Challenge was a tabloid-sized monthly newspaper established in Chicago in April 1933 which served as the official organ of the Young People's Socialist League, youth section of the Socialist Party of America. The publication was subsequently renamed The Challenge of Youth and continued in existence through 1946.
The decision to launch a new official newspaper of the Young People's Socialist League (YPSL) was made at the 1932 National Convention of the YPSL. In April 1933, this publication was launched, a 4-page tabloid called The Challenge.

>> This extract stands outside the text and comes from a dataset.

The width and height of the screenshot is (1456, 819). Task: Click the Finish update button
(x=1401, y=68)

Throughout its first year, the publication campaigned against the threat of international war, fascism, child labor, and deficiencies in the American education system and lobbied on behalf of efforts to politically organize unemployed workers and to expand the trade union movement.
The first issue of The Challenge featured a lengthy masthead, including Arthur G. McDowell as Editor, James Quick, Bob Parker, Jack Jaffe, Aaron Levenstein, and Paul Rasmussen as Associate Editors, Hy Fish as Business Manager, and a Socialist Party all-star list including Norman Thomas, Powers Hapgood, Upton Sinclair, and Oscar Ameringer as "Contributing Editors."

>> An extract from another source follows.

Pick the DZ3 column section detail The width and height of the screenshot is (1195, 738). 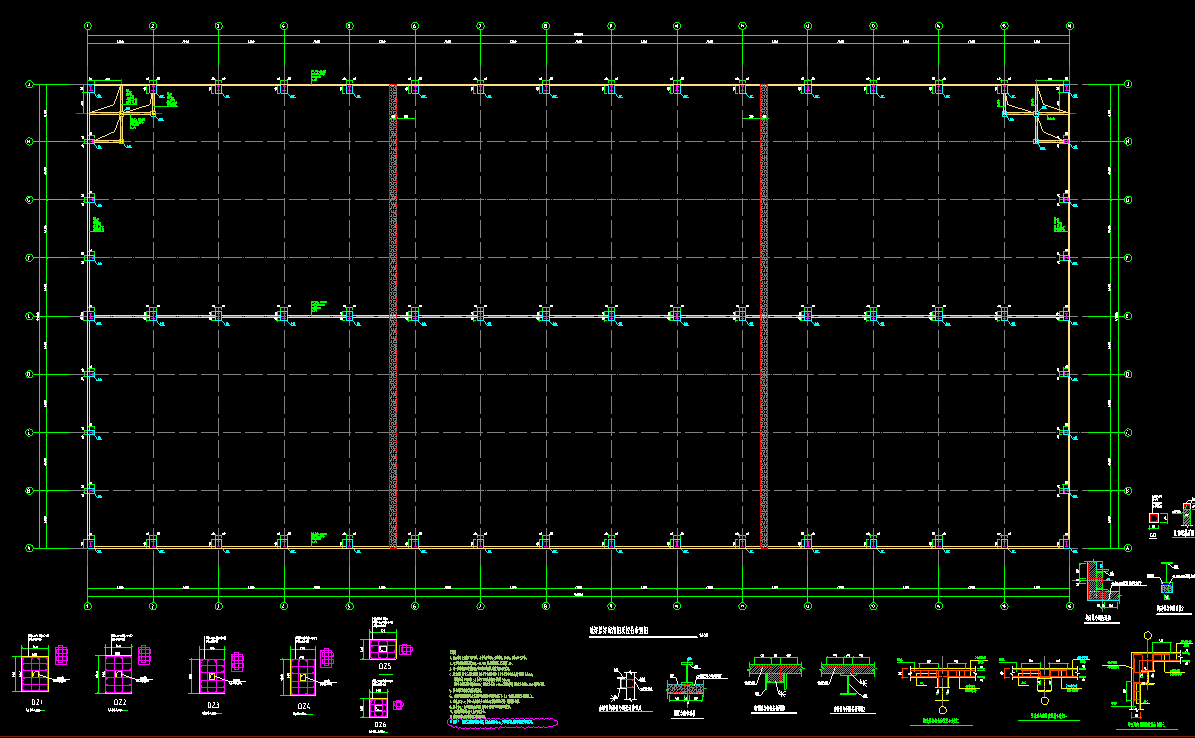[212, 676]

Editor Syd Devin, later quit in order to finish his studies. Devin was replaced by Melos Most, who had previously been a delegate to the Executive Committee meeting of the Socialist Youth International, held in Belgium in 1934. Most was later named as editor of the youth page of the New York weekly, The Socialist Call.

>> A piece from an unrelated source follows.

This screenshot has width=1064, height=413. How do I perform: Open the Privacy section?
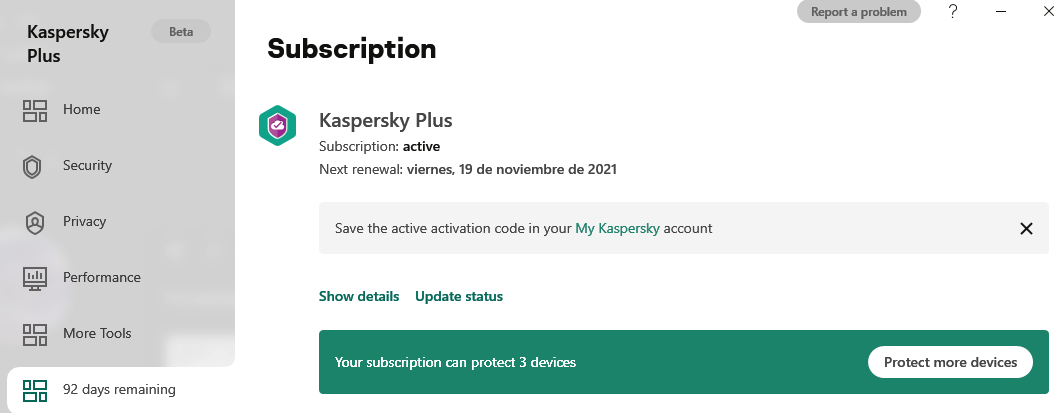tap(84, 222)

After shutting down for the summer of 1936, The Challenge of Youth returned in September. It was issued very irregularly, however, with an apologetic notice printed in the 4-page February 1937 issue noting that "the reason for it not appearing has been financial." It was noted that the newspaper received no publication subsidy from the Socialist Party, with all its costs borne by the YPSL organization, which was holding evening festivities in Chicago in an effort to raise funds to insure the publication's survival. Ernest Erber, National Secretary of the YPSL, had taken sole charge of the editorial task.